Kültürel mekanların ikilemi ve Rus propagandası endişesi Netrebko'nun durumu, Avrupalı liderlerin Rusya'ya karşı daha fazla yaptırım çağrısında bulunduğu bir dönemde, kültürel mekanların belirsiz siyasi görüşlere sahip yüksek profilli Rus sanatçılara nasıl yanıt vermesi gerektiği sorusunu gündeme getiriyor.
Güzel sanatlar dünyasında da benzer bir ikilem, Rus sanatçı Erik Bulatov'un askeri yanlısı görünen resimlerini içeren yıllık sanat fuarı Art Basel'in 2025 edisyonunda ziyaretçilerin karşısına çıktı. Haziran ayındaki İsviçre'deki sergide, sanatçının her ikisi de geleneksel bir Sovyet propaganda posteri tarzında Rusça "ВПЕРЁД" yani "ileri" kelimesini tasvir eden iki devasa tablosu yer aldı. 2016'da, Rusya'nın Kırım'ı ilhakından iki yıl sonra tamamlanan "Forward II" (İleri II) diptiği, tartışmalara neden oldu.

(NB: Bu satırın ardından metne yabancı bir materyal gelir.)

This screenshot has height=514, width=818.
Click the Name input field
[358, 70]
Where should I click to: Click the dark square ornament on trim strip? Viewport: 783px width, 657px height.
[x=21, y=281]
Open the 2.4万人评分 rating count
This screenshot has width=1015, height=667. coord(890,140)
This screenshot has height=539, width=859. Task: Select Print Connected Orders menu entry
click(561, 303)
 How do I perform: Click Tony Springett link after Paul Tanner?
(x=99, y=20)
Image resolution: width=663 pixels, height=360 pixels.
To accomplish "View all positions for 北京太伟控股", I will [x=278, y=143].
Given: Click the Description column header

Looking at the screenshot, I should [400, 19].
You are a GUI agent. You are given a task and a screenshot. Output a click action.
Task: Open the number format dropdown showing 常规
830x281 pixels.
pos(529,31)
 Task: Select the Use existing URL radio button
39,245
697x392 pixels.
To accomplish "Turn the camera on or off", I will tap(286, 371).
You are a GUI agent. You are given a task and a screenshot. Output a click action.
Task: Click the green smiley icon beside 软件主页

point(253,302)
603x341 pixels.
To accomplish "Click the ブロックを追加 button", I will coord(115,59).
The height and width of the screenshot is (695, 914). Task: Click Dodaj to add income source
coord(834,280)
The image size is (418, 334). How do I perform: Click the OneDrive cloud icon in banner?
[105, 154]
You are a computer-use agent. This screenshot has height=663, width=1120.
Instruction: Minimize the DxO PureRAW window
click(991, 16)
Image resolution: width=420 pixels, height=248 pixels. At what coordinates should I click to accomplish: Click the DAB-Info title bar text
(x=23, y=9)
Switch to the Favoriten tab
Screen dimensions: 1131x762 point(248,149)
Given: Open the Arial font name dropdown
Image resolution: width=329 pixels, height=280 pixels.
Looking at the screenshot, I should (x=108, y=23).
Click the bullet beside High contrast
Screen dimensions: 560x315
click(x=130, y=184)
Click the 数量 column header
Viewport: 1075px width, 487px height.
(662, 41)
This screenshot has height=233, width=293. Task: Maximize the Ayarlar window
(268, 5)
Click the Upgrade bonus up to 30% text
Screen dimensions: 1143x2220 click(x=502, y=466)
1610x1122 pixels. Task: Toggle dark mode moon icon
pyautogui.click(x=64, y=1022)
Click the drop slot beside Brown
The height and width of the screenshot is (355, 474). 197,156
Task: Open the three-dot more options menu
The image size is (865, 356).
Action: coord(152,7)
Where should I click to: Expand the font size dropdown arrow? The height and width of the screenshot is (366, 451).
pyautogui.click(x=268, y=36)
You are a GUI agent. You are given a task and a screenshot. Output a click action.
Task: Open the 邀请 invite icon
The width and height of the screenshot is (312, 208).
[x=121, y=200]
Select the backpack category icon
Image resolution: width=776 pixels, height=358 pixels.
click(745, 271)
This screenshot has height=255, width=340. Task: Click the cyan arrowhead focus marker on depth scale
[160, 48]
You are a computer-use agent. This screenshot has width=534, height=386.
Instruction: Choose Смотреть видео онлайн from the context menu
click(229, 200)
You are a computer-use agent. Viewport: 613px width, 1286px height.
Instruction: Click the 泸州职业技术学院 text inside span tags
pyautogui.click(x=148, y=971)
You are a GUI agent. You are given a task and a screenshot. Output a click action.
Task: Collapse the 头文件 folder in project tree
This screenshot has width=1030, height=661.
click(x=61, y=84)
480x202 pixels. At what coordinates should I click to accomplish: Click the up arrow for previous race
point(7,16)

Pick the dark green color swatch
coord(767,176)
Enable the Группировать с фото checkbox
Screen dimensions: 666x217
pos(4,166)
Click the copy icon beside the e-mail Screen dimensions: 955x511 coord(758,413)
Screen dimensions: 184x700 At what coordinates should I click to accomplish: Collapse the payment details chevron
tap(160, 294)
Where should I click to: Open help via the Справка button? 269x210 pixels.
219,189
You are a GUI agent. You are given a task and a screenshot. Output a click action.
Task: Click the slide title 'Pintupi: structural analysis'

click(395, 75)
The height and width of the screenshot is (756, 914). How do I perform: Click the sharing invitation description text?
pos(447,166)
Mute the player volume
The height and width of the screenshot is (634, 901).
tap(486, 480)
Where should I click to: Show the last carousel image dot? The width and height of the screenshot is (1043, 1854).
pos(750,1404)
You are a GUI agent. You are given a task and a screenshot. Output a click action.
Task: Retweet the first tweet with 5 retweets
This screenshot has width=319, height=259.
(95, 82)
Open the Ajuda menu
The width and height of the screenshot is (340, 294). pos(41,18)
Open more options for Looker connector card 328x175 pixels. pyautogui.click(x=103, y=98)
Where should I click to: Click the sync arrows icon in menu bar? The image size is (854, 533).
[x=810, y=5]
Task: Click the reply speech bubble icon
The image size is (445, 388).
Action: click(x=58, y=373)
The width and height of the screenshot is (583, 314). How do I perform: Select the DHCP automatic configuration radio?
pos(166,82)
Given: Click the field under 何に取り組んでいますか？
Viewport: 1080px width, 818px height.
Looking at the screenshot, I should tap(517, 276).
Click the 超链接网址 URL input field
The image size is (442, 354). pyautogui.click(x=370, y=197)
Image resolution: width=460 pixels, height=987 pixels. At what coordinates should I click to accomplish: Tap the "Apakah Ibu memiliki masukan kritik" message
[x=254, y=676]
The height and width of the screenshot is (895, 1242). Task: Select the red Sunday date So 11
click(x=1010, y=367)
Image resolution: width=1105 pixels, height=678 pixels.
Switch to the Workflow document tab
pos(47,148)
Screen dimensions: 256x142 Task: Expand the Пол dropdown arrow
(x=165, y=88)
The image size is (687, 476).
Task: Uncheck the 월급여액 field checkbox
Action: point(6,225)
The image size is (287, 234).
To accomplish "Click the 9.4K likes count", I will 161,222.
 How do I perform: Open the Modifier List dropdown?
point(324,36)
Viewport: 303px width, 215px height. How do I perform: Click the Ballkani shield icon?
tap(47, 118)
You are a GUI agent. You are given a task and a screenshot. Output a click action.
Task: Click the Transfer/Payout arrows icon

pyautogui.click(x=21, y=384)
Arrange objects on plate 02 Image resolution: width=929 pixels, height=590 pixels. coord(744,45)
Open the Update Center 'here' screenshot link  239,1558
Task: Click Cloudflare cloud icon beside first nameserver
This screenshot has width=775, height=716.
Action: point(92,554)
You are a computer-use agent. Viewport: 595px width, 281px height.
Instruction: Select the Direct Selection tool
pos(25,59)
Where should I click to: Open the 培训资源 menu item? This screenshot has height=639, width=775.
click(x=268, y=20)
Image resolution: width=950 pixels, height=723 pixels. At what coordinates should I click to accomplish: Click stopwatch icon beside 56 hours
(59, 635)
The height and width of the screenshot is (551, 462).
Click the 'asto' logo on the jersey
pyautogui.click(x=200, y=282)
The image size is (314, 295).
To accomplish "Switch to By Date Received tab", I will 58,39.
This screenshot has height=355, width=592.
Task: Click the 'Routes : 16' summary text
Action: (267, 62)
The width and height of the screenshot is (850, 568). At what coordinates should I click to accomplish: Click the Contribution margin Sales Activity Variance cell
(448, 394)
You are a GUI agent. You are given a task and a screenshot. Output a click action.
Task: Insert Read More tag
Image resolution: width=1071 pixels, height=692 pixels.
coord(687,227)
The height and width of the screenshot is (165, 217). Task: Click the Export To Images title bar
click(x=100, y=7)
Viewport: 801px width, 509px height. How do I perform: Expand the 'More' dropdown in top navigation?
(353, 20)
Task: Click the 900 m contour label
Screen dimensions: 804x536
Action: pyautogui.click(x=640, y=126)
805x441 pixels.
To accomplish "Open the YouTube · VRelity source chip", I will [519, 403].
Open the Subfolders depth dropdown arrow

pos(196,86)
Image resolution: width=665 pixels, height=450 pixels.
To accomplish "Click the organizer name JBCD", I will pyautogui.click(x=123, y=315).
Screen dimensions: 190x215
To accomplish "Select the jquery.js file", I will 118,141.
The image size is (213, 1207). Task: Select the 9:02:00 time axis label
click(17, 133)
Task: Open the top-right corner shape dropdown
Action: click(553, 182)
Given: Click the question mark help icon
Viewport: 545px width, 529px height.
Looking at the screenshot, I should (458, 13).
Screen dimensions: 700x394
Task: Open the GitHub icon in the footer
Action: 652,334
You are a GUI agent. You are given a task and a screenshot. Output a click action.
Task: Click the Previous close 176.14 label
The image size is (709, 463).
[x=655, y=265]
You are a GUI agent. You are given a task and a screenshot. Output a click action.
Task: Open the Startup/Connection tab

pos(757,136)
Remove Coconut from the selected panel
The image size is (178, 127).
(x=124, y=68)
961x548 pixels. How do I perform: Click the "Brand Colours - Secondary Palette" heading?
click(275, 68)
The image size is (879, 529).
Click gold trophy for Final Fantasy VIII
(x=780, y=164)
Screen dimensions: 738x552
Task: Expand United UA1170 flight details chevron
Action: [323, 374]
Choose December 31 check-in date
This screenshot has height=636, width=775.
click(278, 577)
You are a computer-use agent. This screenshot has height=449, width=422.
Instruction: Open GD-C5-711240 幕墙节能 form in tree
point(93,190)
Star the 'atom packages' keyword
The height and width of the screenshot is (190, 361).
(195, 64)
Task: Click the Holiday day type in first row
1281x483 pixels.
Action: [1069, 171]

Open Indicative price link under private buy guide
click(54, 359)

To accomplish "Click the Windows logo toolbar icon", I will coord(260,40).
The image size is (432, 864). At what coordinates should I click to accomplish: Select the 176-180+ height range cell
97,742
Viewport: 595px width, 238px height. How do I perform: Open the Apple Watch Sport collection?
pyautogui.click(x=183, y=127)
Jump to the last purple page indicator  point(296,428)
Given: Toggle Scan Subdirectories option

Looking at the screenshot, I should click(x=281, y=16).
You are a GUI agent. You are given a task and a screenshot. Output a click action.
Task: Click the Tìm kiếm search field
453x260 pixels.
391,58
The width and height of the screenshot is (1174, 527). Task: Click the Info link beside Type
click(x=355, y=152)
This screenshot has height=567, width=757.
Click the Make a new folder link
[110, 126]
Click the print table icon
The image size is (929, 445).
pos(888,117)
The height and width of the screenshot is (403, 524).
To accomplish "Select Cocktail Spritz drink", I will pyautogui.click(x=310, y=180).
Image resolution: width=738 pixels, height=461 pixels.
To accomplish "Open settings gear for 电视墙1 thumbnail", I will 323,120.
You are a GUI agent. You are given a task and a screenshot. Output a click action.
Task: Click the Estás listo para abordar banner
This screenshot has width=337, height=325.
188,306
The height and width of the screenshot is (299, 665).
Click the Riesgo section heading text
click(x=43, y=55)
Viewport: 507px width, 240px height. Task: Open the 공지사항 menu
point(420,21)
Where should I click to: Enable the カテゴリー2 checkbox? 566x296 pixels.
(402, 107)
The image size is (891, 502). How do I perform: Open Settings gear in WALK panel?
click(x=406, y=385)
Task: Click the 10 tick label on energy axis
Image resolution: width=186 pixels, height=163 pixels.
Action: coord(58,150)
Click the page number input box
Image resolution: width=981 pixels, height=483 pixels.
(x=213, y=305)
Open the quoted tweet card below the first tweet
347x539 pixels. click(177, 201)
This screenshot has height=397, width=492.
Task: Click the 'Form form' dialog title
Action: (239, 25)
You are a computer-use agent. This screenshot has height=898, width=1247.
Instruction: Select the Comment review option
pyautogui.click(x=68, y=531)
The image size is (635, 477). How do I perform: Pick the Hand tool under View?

1991'den beri Paris'te yaşayan Bulatov, Rusya hakkında herhangi bir kamuoyu yorumu yapmadı, ki bu belki de anlaşılabilir bir durum. Putin'e karşı açıkça muhalefet etmek, yurt dışında yaşayan Ruslar için bile tehlikeli. Öte yandan, Netrebko'nun başlangıçta yapmaya çalıştığı gibi, "tarafsız" bir pozisyon alarak siyasetten uzak durmak, Ruslara zımni bir onay olarak okunabilir. Bulatov'u temsil eden İsviçre galerisine göre, tabloları "partizan pozisyonlardan tamamen uzaktır".
Ancak, Sovyet askeri propagandası ve emperyalizmine görsel referansları, Basel'deki bazı kişiler tarafından en azından küratörler tarafından "kaba bir dahil etme", en kötü ihtimalle ise Rusya'nın daha fazla Ukrayna topraklarını ele geçirme çabasının bir onayı olarak görüldü. Bir Ukraynalı aktivist, eserlerin yanında havaya kaldırılan bir pankartta "Rusya'nın gitmesi gereken tek yol geri" yazarken, bir diğeri galeri zeminine "Rusya terörist bir devlettir" yazdı.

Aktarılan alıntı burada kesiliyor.